- _Prompt_: Could you reproduce the lines below from the one with "Given: Switch to the Tavoli tab" through the one with "Click com.hikvision.hikconnect entry"? Keep both ends and add nothing.

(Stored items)
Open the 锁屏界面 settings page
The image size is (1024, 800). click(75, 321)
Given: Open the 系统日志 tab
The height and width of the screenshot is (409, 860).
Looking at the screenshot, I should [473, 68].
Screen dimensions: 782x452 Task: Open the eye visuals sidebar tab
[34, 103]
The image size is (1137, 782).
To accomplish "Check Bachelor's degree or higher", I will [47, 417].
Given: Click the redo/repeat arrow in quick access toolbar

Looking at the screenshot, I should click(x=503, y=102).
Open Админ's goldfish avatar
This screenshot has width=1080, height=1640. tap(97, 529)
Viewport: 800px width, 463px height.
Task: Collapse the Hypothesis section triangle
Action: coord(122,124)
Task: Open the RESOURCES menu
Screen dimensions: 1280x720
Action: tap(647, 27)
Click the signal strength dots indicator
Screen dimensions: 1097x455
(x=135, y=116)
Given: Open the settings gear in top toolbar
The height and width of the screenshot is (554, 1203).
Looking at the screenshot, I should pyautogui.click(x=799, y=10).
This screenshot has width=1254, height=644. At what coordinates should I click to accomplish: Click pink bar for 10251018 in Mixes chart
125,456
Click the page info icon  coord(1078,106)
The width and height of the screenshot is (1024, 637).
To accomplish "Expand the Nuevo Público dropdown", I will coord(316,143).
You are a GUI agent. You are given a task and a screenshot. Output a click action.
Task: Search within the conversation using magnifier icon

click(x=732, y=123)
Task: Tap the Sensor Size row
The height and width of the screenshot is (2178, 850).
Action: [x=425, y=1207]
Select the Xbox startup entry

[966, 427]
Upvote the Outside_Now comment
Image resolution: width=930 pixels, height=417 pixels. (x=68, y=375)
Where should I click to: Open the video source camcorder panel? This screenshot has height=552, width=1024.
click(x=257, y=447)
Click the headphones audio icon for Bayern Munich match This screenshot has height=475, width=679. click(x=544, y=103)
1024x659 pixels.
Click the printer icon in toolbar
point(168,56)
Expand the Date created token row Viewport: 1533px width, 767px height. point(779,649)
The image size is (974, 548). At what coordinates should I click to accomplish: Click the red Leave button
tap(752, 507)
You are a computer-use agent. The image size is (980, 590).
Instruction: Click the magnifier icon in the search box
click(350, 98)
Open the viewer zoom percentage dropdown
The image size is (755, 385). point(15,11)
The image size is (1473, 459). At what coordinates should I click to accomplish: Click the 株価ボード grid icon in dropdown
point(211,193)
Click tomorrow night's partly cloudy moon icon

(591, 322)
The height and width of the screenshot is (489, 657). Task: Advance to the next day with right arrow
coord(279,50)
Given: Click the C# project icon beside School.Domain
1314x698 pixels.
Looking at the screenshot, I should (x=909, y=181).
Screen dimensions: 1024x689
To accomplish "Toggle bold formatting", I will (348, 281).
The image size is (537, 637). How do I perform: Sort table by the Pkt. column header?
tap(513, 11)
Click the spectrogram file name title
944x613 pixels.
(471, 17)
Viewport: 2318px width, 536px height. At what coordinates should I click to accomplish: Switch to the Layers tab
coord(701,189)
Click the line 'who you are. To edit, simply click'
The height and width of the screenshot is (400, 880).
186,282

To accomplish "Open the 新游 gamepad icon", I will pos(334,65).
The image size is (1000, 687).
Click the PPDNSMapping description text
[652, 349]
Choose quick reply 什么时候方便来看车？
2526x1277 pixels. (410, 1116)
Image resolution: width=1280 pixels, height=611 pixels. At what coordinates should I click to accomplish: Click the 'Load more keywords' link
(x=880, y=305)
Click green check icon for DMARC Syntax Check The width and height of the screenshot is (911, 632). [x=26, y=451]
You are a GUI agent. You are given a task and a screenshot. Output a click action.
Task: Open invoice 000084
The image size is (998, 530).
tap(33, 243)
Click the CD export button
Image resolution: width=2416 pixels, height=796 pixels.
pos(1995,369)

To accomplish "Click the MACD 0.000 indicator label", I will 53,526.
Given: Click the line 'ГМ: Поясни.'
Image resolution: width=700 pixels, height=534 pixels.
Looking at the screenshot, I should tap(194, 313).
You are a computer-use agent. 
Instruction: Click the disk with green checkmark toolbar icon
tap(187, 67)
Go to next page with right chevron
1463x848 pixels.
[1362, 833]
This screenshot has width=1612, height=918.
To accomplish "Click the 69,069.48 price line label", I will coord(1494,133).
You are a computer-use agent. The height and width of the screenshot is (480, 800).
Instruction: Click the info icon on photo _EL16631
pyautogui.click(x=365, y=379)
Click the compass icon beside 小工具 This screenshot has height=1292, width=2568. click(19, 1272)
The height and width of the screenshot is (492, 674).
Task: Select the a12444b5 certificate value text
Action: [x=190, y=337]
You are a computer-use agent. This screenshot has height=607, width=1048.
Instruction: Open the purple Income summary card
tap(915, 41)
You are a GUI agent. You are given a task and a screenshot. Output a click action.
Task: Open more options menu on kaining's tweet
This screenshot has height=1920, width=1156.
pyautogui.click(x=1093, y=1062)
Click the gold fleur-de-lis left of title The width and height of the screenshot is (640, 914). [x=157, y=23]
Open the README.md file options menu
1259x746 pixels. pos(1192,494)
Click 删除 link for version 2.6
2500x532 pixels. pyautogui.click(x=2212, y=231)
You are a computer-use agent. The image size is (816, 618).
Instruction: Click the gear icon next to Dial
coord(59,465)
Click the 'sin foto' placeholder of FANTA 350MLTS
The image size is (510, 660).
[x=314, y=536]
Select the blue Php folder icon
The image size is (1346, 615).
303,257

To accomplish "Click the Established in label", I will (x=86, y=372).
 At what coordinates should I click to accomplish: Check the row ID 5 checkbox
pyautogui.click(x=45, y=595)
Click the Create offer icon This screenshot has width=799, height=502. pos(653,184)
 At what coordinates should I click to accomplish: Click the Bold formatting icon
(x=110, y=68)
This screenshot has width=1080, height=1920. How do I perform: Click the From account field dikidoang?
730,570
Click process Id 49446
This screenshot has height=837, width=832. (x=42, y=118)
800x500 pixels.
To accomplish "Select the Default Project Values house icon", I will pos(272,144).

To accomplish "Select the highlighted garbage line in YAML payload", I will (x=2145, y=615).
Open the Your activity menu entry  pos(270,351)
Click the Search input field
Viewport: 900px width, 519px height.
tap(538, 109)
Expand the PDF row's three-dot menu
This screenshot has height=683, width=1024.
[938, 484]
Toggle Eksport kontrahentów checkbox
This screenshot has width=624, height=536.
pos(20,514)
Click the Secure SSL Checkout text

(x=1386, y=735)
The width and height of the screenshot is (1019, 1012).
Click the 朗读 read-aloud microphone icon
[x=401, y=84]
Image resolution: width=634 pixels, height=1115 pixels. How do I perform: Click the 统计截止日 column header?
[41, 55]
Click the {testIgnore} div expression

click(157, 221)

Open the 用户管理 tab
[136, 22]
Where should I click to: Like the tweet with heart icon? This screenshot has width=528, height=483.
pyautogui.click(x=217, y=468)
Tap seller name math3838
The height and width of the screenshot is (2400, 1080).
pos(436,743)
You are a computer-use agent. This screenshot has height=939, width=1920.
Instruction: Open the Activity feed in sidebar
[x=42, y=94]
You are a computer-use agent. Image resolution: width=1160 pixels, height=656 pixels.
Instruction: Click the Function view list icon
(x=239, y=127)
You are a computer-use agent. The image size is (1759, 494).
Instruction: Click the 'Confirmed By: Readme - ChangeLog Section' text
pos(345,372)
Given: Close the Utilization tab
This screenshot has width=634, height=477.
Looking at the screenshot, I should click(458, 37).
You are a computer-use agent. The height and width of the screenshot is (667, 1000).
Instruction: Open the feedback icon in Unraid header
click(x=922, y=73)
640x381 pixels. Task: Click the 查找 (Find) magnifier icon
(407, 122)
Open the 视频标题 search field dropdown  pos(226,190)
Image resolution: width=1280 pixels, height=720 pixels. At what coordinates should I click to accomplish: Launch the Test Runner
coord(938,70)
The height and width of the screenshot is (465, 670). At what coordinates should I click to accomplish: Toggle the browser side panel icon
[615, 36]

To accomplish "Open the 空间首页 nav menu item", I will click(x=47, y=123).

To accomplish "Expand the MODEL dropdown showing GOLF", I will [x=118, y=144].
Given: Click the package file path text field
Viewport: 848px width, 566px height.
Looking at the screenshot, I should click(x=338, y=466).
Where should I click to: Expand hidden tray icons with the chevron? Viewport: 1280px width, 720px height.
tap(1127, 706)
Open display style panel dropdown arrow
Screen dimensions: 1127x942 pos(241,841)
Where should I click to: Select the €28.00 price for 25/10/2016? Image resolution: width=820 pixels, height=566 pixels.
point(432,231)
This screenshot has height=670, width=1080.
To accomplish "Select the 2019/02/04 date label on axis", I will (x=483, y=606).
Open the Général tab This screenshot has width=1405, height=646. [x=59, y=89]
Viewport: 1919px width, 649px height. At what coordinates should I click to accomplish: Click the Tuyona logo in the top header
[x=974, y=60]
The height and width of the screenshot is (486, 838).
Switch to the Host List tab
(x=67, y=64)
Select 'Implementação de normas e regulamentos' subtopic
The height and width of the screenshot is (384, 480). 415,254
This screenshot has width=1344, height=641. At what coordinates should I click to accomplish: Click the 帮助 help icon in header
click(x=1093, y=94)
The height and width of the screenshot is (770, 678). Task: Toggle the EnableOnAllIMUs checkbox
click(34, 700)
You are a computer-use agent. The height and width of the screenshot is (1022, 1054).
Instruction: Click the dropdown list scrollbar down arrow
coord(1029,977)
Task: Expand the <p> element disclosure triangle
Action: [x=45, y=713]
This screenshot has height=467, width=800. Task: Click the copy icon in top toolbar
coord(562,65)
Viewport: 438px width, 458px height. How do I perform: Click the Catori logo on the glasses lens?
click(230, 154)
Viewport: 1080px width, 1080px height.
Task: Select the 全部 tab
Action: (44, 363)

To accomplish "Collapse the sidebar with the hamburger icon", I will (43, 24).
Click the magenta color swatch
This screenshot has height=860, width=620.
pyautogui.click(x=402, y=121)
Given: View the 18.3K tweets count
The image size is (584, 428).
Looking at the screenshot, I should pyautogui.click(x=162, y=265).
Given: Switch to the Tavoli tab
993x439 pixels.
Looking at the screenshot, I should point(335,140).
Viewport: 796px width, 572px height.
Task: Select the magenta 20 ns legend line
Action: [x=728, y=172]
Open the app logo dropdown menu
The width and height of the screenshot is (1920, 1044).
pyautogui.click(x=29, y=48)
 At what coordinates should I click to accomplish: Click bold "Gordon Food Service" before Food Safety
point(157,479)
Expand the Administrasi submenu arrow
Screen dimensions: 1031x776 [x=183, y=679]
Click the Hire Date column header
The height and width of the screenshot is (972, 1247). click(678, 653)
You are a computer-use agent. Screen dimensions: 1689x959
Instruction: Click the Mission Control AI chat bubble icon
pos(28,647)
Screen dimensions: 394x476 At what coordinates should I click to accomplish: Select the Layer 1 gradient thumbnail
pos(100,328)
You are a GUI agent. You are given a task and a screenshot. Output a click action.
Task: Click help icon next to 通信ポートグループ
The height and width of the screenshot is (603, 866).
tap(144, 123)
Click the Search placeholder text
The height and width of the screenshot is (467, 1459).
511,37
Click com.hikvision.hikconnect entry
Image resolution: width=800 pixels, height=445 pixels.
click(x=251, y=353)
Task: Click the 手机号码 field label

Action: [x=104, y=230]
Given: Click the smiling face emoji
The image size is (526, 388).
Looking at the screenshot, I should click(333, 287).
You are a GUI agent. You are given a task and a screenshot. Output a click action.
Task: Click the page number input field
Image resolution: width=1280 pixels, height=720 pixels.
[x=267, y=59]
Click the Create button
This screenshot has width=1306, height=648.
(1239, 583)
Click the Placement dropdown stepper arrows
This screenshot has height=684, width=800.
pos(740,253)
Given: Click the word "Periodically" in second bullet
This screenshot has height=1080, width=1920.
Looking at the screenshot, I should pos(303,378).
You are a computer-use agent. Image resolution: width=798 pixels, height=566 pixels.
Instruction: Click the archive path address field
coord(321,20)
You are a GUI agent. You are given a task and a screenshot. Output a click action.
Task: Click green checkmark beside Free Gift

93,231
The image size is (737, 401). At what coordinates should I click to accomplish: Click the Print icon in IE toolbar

- _Task result_:
Given: Switch to the Tavoli tab
993x439 pixels.
Looking at the screenshot, I should point(335,140).
Viewport: 796px width, 572px height.
Task: Select the magenta 20 ns legend line
Action: [x=728, y=172]
Open the app logo dropdown menu
The width and height of the screenshot is (1920, 1044).
pyautogui.click(x=29, y=48)
 At what coordinates should I click to accomplish: Click bold "Gordon Food Service" before Food Safety
point(157,479)
Expand the Administrasi submenu arrow
Screen dimensions: 1031x776 [x=183, y=679]
Click the Hire Date column header
The height and width of the screenshot is (972, 1247). click(678, 653)
You are a computer-use agent. Screen dimensions: 1689x959
Instruction: Click the Mission Control AI chat bubble icon
pos(28,647)
Screen dimensions: 394x476 At what coordinates should I click to accomplish: Select the Layer 1 gradient thumbnail
pos(100,328)
You are a GUI agent. You are given a task and a screenshot. Output a click action.
Task: Click help icon next to 通信ポートグループ
The height and width of the screenshot is (603, 866).
tap(144, 123)
Click the Search placeholder text
The height and width of the screenshot is (467, 1459).
511,37
Click com.hikvision.hikconnect entry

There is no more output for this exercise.